## **Gradient Descent**

---

### **Introduction to Gradient Descent**

Gradient Descent is an optimization algorithm used to find the best values for parameters (such as $ w $ and $ b $) in machine learning models. The goal of Gradient Descent is to **minimize the cost function** $ J(w, b) $, which measures how well the model fits the data.

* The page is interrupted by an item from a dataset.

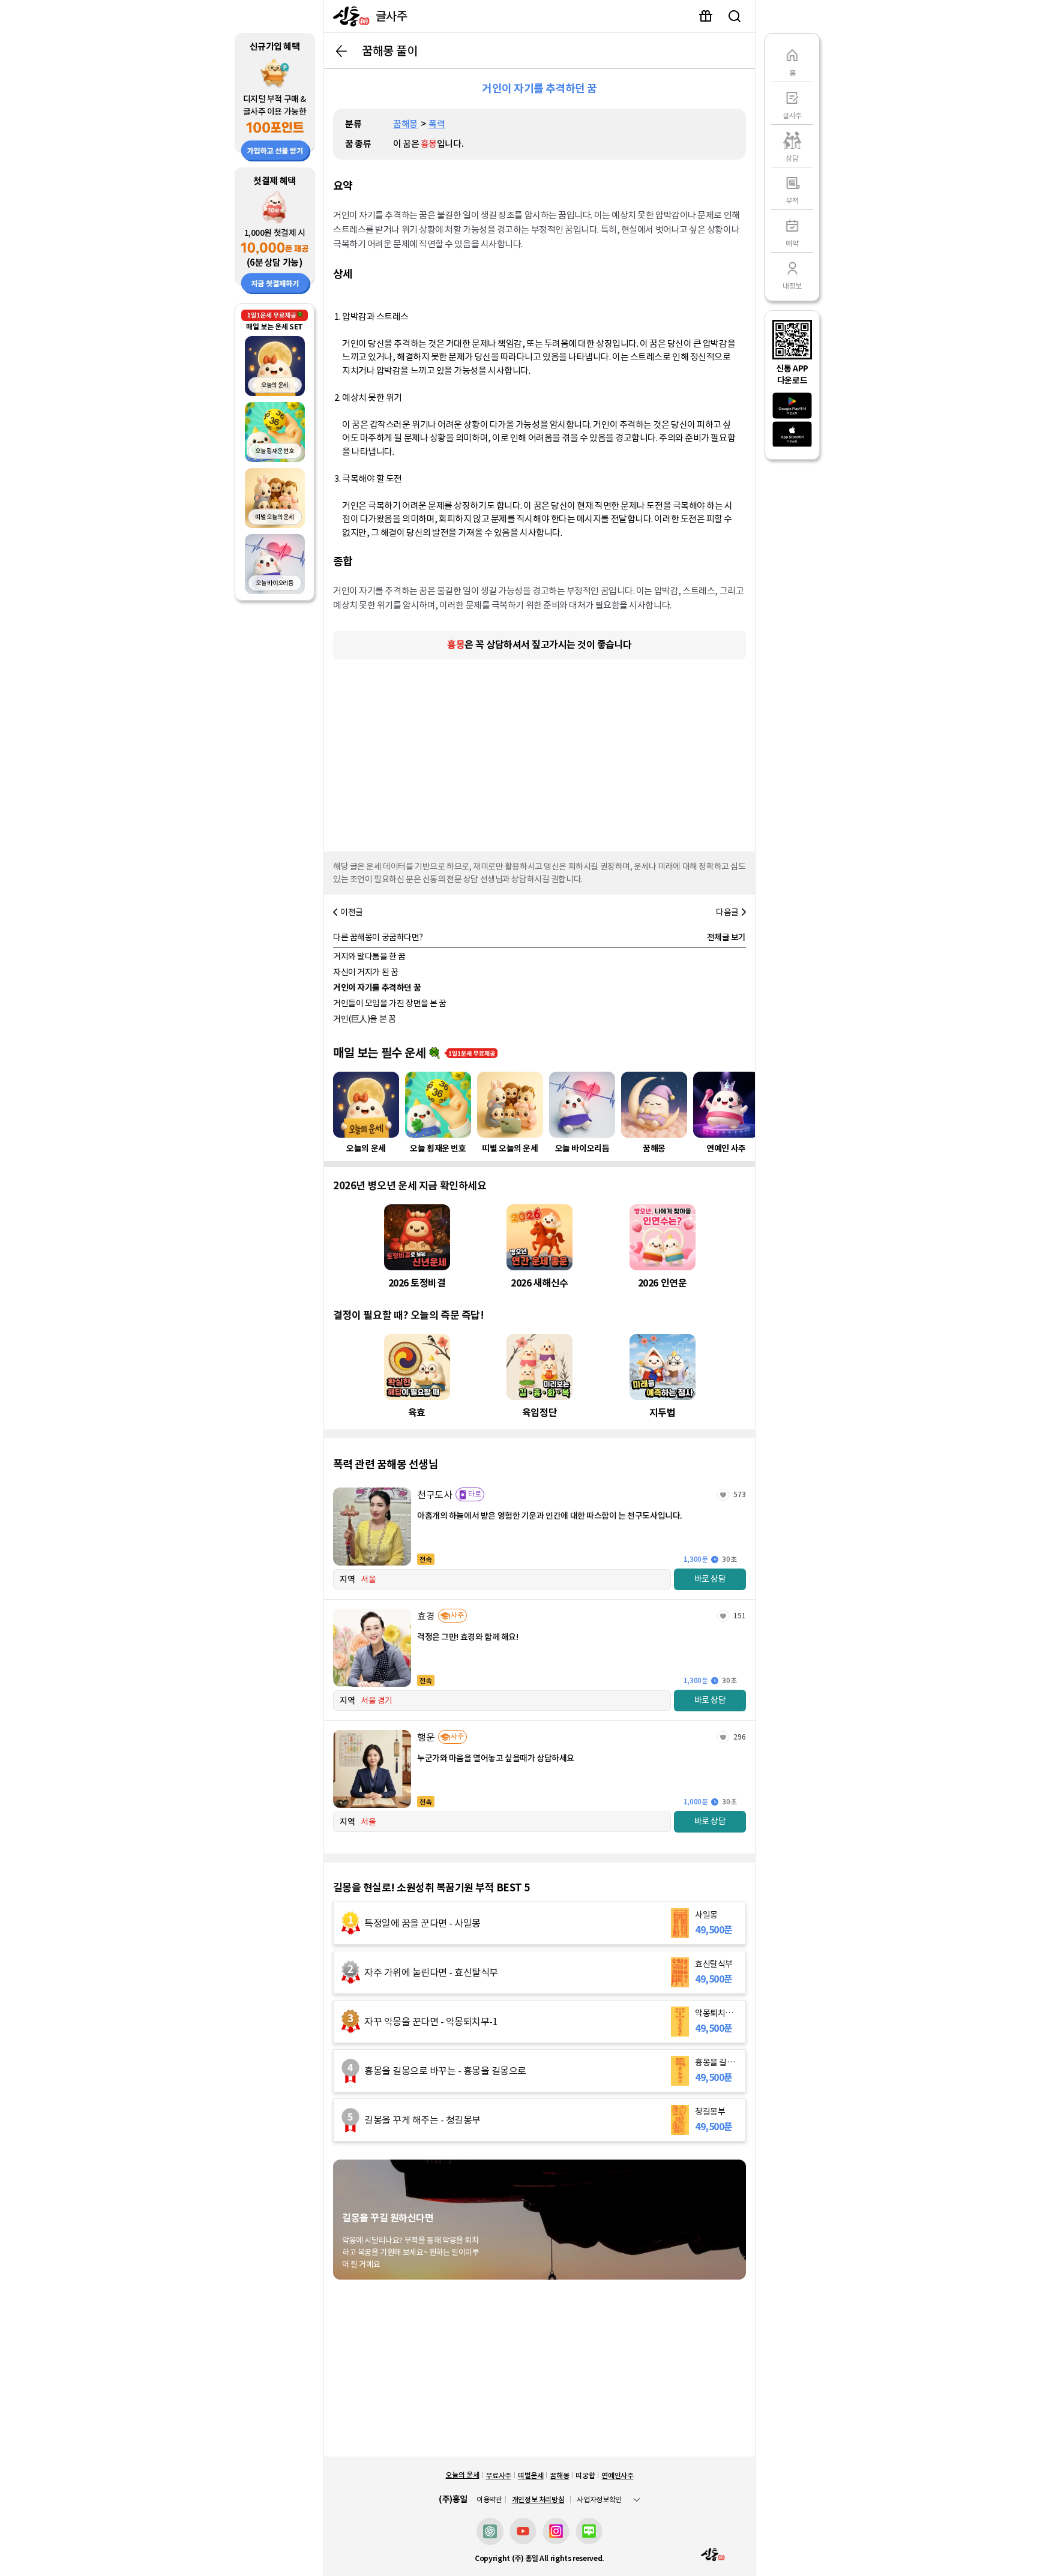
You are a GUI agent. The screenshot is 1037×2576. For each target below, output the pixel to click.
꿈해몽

Think of it like this: Imagine you are standing on a mountain, and your goal is to reach the lowest point in the valley. You take small steps downhill until you reach a place where going further doesn’t make much difference. This process is similar to how Gradient Descent works—it takes steps in the direction that **reduces the cost function** until it reaches a minimum.

---

### **Breaking Down the Gradient Descent Equation**

The update formula for **one parameter $ w $** in Gradient Descent is:

$$
w = w - \alpha \cdot \frac{d}{dw} J(w, b)
$$

Let’s break this down:

1. **Current value of $ w $**: We start with some initial guess for $ w $.
2. **Step size $ \alpha $ (Learning Rate)**: This is a small positive number (like 0.01) that determines how big a step we take downhill.
3. **Derivative term $ \frac{d}{dw} J(w, b) $**: This tells us the slope of the cost function at the current value of $ w $, which indicates the direction we should move to reduce the cost.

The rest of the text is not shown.